Platform Engineering - Foundations Group. Responsible for foundational platform capabilities serving engineers across code storage, server imaging, patching, artifact management, and observability. Lead product strategy across five teams supporting a core internal platform used by 500+ engineers. Product lead for Sentinels, a platform-level control plane governing ~400 internal applications. Define the roadmap for an agentic SDLC control plane that embeds feedback loops directly into infrastructure and delivery workflows. Drive progressive automation using a trust-based model: observe -> recommend -> automate. Bring reliability, compliance, and cost signals earlier into the lifecycle to reduce late-stage surprises and manual intervention. Partner with platform engineering, security, and operations to reduce MTTR and cut operational toil by roughly 50%. Helped shape internal platform capabilities built on infrastructure-as-code, automation, and self-service delivery patterns.
Led DevOps and observability platform strategy supporting hundreds of services and more than 500k deployed devices. Built a centralized operational tooling that surfaced real-time signals across logs, metrics, traces, and deployment workflows. Simplified deployment and upgrade paths through automation, reducing operator burden and improving reliability. Improved release stability and developer velocity by strengthening platform workflows and operational feedback loops. Worked at the intersection of infrastructure, telemetry, and service health, building systems that made production behavior easier to understand and act on.

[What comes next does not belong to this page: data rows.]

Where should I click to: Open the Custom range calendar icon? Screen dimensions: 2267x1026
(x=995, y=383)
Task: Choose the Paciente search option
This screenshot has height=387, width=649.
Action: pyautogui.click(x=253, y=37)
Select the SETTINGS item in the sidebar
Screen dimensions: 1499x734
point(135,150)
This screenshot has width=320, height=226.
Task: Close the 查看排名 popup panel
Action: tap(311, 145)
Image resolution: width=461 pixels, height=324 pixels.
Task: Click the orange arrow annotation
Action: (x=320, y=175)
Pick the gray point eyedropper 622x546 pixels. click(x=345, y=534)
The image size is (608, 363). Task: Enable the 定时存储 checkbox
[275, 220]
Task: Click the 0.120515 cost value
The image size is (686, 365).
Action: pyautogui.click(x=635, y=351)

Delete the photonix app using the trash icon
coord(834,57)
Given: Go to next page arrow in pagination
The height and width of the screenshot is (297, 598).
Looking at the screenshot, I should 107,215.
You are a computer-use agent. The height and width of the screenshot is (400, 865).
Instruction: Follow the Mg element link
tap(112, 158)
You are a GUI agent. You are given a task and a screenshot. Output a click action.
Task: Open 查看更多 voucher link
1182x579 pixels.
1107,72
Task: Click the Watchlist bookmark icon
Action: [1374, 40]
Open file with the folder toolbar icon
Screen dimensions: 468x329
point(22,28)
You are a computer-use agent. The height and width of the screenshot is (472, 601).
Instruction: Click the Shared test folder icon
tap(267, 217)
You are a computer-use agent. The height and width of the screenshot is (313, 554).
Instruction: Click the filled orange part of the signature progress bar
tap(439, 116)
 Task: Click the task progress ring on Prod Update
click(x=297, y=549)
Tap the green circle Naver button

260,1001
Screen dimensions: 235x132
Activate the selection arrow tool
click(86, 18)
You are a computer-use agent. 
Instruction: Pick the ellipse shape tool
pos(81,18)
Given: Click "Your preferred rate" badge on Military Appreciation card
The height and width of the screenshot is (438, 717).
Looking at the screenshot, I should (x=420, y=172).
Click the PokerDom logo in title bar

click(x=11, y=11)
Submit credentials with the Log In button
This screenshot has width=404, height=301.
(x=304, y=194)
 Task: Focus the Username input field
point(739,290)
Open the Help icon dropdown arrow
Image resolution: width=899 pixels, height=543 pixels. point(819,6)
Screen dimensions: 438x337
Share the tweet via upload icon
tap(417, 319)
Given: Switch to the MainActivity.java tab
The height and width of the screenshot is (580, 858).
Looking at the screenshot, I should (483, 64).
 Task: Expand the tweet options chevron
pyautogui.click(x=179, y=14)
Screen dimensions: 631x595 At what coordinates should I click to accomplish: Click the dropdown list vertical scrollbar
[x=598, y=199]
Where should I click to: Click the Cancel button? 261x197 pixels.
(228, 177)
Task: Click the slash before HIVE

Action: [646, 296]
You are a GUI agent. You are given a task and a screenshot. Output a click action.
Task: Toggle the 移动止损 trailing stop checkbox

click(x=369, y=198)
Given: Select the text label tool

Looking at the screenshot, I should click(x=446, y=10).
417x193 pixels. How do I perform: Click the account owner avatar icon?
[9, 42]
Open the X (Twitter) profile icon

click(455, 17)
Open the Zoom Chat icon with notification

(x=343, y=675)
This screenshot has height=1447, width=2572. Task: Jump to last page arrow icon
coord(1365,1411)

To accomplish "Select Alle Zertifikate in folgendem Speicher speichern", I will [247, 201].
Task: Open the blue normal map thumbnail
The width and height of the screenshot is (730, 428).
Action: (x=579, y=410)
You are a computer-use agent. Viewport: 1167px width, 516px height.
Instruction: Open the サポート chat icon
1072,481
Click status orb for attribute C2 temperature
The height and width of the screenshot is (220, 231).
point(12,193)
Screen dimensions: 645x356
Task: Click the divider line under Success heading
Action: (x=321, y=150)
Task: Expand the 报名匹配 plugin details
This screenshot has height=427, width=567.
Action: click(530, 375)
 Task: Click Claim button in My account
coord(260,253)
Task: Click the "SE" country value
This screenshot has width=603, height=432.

Led modernization of API and data platforms, delivering more than 100 next-generation REST APIs. Helped decompose a legacy monolith into service-oriented systems aligned with long-term platform evolution. Defined platform capabilities, service boundaries, and rollout patterns that reduced coupling and operational risk. Partnered closely with engineering on foundational backend and data-platform investments that improved scalability and delivery velocity.